O acervo da MTV Brasil concentra registros históricos da história da música e da televisão. Para a música, muitas bandas que hoje são estouradas nas rádios pelo Brasil, como Jota Quest, Skank, Pitty, Raimundos, têm suas primeiras entrevistas registradas nos arquivos da MTV, quando as bandas tinham poucos anos ou até mesmo poucos meses de vida. Já para a televisão muitos nomes conhecidos e grandes profissionais (diretores, produtores, redatores e até estagiários) que estão em grandes emissoras de TV, como Astrid (Fontenelle) e Didi Wagner que estão no GNT, Marcos Mion na Record, Zeca Camargo que ficou 24 anos na Globo, André Vasco que foi estagiário e VJ na MTV e passou por emissoras como Band e SBT. Além das pessoas, muitas das coisas que vemos por aí hoje no audiovisual tiveram influência da MTV na questão de edição, trilhas sonoras, design gráfico, etc. Além de contribuir com a história da música nacional e da televisão, a MTV teve uma importância histórica na formação do público que cresceu com ela. Ela orientava sobre os riscos das DSTs e principalmente da AIDS que era muito forte nos anos 90, questões de como lidar com a violência, como votar direito, como lidar com os desafios da vida adulta, relacionamentos, emprego, meio ambiente… Ela conversava com o jovem de igual para igual.
Vocês já fizeram contato com o Grupo Abril (detentor do acervo da MTV Brasil) pra falar sobre o assunto? Eles já se posicionaram a respeito?
Não, as únicas informações que temos são de matérias publicadas em jornais como o Estadão, por exemplo, que fez uma reportagem sobre o acervo no ano passado. Até onde sabíamos é que o material estava sendo cuidado e que seria iniciado um processo de digitalização.

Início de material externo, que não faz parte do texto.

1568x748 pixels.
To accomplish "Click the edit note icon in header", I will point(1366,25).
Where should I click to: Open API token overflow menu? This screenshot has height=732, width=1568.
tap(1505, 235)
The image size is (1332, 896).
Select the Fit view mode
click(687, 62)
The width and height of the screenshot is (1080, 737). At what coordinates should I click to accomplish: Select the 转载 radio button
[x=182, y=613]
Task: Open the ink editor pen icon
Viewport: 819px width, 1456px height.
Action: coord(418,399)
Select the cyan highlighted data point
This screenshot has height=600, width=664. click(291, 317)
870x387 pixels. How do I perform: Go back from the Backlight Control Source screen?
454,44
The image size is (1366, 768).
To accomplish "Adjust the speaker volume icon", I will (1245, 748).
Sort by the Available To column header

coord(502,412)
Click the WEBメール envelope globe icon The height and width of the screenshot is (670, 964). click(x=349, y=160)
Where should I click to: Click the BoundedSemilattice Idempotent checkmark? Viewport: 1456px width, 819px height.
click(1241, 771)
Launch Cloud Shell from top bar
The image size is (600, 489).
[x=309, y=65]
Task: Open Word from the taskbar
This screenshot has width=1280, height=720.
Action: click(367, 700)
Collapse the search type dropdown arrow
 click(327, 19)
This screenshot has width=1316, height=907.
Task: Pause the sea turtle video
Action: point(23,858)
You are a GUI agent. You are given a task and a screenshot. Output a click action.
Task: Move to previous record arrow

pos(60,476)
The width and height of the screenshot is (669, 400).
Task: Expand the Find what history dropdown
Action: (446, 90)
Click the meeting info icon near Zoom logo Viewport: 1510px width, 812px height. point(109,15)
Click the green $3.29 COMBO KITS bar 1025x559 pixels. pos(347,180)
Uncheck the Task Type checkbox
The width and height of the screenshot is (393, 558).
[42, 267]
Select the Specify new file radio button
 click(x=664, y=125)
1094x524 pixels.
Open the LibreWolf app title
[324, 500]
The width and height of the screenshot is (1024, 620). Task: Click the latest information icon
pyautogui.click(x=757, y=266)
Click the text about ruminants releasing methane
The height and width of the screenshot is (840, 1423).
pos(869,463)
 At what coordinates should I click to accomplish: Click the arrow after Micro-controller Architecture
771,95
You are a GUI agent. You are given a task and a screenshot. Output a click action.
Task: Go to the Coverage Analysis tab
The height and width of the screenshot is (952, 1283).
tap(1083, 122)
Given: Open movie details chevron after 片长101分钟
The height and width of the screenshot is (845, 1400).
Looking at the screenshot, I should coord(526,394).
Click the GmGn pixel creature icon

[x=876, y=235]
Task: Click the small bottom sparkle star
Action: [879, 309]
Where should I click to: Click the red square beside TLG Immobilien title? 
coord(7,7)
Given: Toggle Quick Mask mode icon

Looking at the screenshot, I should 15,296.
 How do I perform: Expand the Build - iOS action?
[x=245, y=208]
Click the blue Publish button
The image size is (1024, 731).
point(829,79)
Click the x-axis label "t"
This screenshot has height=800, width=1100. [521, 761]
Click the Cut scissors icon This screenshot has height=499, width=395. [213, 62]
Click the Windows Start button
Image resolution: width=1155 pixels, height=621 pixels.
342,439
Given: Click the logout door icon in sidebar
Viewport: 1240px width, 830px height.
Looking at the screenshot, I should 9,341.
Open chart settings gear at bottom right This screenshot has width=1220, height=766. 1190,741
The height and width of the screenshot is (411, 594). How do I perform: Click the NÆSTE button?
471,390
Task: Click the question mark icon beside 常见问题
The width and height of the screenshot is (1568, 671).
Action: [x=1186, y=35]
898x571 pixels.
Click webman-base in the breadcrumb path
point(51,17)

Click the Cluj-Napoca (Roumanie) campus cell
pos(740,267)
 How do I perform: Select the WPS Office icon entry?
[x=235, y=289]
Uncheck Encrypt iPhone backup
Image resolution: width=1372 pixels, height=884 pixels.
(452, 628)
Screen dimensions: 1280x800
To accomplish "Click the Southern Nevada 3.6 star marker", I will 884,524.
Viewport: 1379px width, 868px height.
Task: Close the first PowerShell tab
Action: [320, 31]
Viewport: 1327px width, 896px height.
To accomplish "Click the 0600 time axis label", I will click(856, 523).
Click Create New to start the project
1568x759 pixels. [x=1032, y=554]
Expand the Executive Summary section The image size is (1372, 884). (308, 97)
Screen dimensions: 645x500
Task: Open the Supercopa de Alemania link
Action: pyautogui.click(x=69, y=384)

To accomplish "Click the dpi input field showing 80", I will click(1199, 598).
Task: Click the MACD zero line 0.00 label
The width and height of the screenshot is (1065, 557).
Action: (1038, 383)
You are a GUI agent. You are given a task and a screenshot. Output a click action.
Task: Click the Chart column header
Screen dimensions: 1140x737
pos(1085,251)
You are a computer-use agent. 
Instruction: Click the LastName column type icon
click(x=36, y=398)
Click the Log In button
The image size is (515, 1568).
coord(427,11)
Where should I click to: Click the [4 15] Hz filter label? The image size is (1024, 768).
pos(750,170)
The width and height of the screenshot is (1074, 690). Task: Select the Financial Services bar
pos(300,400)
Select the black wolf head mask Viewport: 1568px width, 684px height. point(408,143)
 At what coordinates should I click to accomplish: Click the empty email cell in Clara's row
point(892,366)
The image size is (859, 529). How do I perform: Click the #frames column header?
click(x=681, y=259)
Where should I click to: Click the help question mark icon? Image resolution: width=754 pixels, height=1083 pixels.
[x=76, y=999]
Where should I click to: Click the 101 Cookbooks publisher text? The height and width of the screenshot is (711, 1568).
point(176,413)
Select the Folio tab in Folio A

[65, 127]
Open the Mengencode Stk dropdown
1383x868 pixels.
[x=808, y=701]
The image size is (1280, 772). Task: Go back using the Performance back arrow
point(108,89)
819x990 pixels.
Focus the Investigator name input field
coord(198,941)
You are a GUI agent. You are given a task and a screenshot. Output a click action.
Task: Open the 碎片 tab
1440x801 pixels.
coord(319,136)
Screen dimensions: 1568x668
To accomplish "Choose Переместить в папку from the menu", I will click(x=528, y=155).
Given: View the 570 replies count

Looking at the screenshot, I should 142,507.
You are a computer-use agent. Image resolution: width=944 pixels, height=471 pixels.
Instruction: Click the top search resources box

Como vocês acham que o material deve ser disponibilizado ao público? Youtube? Alguma espécie de museu virtual ou até mesmo físico?
Deveria ser disponibilizado via alguma plataforma de streaming para assistirmos os programas, aos acústicos, aos VMBs e aos clipes que nem no YouTube você encontra.
Vocês estariam dispostos a realizar esse trabalho de digitalização e organização do acervo?
Leandro: Particularmente sim, estaria disposto a realizar esse trabalho, lidar com algo que foi tão importante na minha formação intelectual. Porém, me faltam equipamentos e recursos para tal trabalho, mas se as empresas envolvidas com o acervo (Abril e Viacom) me convidarem, estaria disposto a ajudar de alguma forma.
Felipe: Acredito que pela distância não seria possível realizar esse trabalho, mas o que eu não faria pela MTV (risos)? Sei que estou disposto a fazer o possível pelo acervo.
Guilherme: Não possuo equipamentos e nem recursos para a digitalização, mas como fã da MTV gostaria de ajudar de alguma forma.